- _Required work_:
With the line containing "AGATHANGELOU AUTOMATIONS LIMITED (111, 1451)" as the first line and the last line of the records as the final one, reproduce that range exactly.

__________

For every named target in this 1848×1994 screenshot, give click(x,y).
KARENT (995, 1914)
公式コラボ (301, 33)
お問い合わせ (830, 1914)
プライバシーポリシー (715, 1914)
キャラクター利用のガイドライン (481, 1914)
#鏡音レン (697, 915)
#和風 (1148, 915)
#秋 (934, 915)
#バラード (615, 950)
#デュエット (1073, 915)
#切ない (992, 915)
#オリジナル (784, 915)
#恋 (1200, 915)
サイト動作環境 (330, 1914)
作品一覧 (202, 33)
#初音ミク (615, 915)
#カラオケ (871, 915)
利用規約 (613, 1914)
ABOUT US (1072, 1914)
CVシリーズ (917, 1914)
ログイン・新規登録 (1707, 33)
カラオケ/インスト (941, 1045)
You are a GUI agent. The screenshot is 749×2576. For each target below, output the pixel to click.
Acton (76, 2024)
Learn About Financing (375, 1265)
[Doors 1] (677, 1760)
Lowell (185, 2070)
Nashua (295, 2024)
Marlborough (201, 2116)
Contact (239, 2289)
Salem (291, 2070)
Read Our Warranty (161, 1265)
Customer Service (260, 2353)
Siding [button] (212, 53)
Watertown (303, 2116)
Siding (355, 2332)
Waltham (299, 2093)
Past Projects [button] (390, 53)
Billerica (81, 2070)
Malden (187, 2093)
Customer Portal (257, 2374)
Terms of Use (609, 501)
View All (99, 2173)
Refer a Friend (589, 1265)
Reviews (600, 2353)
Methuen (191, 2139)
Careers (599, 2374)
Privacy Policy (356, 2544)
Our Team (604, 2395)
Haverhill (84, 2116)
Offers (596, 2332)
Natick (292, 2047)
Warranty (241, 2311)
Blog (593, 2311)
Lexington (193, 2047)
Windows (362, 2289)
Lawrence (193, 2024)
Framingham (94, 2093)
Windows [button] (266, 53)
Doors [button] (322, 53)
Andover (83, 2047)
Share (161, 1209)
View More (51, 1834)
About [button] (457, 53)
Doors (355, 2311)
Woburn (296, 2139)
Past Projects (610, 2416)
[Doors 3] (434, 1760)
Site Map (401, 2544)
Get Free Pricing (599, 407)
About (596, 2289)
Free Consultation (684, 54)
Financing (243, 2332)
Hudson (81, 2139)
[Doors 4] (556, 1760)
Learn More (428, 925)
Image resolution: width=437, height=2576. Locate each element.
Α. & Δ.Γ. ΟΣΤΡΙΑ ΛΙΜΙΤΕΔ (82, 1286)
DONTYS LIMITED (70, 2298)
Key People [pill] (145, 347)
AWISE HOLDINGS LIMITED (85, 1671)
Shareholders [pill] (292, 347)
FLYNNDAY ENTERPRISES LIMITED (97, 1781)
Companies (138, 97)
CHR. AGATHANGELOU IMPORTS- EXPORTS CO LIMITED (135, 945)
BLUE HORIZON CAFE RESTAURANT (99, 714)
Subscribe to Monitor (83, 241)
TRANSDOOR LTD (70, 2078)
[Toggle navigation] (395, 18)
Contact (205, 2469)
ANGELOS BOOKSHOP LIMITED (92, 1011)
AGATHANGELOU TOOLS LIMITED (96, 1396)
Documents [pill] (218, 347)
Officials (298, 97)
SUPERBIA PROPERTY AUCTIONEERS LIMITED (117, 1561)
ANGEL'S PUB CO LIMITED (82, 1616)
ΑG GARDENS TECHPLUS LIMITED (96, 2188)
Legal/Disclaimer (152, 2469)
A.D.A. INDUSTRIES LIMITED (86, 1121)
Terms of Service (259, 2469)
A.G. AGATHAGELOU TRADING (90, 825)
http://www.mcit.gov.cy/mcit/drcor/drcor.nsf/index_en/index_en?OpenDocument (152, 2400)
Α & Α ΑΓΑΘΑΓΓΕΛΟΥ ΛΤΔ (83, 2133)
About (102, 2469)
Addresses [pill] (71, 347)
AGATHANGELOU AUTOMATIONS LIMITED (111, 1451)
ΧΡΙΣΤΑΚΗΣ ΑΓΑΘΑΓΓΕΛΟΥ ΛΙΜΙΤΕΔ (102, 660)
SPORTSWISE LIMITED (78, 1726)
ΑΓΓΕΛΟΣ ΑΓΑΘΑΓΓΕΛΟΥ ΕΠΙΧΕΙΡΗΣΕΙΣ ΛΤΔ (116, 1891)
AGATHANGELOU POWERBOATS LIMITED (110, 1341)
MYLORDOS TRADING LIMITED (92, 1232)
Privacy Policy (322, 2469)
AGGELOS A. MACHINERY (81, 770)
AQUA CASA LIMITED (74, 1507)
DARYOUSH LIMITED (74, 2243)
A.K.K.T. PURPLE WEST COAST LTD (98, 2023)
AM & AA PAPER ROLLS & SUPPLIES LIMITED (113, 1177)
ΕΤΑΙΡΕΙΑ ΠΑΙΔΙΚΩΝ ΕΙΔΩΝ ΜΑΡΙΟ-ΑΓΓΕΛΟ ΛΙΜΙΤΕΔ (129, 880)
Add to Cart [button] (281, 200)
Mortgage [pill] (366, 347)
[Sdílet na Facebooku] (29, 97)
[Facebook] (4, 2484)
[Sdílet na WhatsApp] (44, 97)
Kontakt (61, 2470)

__________

- _Solution for this exercise_:
AGATHANGELOU AUTOMATIONS LIMITED (111, 1451)
ΧΡΙΣΤΑΚΗΣ ΑΓΑΘΑΓΓΕΛΟΥ ΛΙΜΙΤΕΔ (102, 660)
SPORTSWISE LIMITED (78, 1726)
ΑΓΓΕΛΟΣ ΑΓΑΘΑΓΓΕΛΟΥ ΕΠΙΧΕΙΡΗΣΕΙΣ ΛΤΔ (116, 1891)
AGATHANGELOU POWERBOATS LIMITED (110, 1341)
MYLORDOS TRADING LIMITED (92, 1232)
Privacy Policy (322, 2469)
AGGELOS A. MACHINERY (81, 770)
AQUA CASA LIMITED (74, 1507)
DARYOUSH LIMITED (74, 2243)
A.K.K.T. PURPLE WEST COAST LTD (98, 2023)
AM & AA PAPER ROLLS & SUPPLIES LIMITED (113, 1177)
ΕΤΑΙΡΕΙΑ ΠΑΙΔΙΚΩΝ ΕΙΔΩΝ ΜΑΡΙΟ-ΑΓΓΕΛΟ ΛΙΜΙΤΕΔ (129, 880)
Add to Cart [button] (281, 200)
Mortgage [pill] (366, 347)
[Sdílet na Facebooku] (29, 97)
[Facebook] (4, 2484)
[Sdílet na WhatsApp] (44, 97)
Kontakt (61, 2470)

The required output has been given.